Miles Lane (miles@megapathdsl.net)
16 May 2001 23:12:41 -0700


On 16 May 2001 01:56:23 +0200, Tim Jansen wrote:
> On Wednesday 16 May 2001 01:16, David Brownell wrote:
> >Only if it's augmented by additional device IDs, such as the
> >"what 's the physical connection for this interface" sort of
> >primitive that's been mentioned.
> >[...]
> > I suppose that for network interface names, some convention for
> > interface ioctls would suffice to solve that "identify" step. PCI
> > devices would return the slot_name, USB devices need something
> > like a patch I posted to linux-usb-devel a few months back.
>
> At this point of the discussion I would like to point to the Device Registry
> patch (http://www.tjansen.de/devreg) that already solves these problems and
> offers stable device ids for the identification of devices and finding their
> /dev nodes.
>
> The devreg device id has four components: the bus identifier, the location of
> the device (for pci bus number and slot number, for usb the bus number and a
> list of port numbers), a model (product and device id) and, if available, a
> serial number.
> With the matching algorithm from the libdevreg library you can correctly
> identifiy after a hotplug action or reboot
> - each device that has a serial numberas most of the better USB devices do,
> even if it location has changed
> - a device without a serial number whose location has not changed
>
> If you have a device without serial number and you changed its location the
> device id can be used for a guess that is correct as long as you dont have
> two devices of the same kind (same product and vendor ids).

Hmm. It's interesting to me that there have been no replies discussing
Tim's code. Are any of you looking at it or do you simply think it is
inconsequential and deserves to be ignored?
Or, perhaps folks feel that it is off-topic?

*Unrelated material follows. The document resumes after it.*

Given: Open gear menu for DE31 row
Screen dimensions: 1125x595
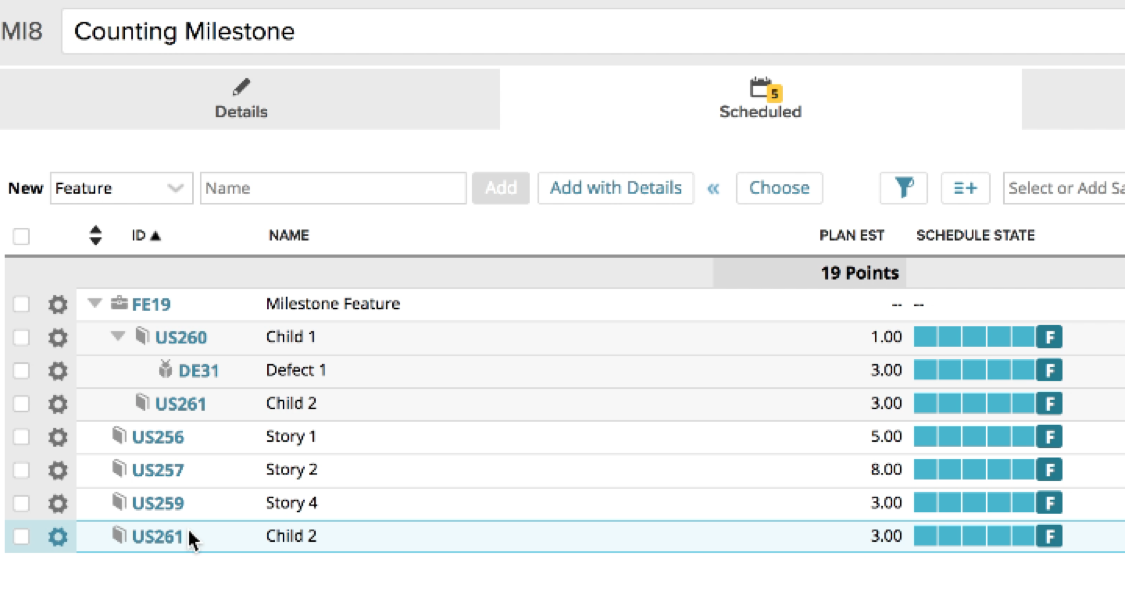Looking at the screenshot, I should pos(58,370).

Since, as Alan mentioned, the lack of device serial numbers for USB mice
and keyboards means that the only way to implement a relatively stable
assignment of USB input devices to a quasi-multiuser system with
multi-headed displays is by paying attention to USB topology, I would
like us to explore any implementation that includes this support. As
Linus mentioned, this approach is unreliable, but it's all we have for
these devices -- Topology can be disturbed by a variety of events
(plugging a hub into a different host-controller port, etc).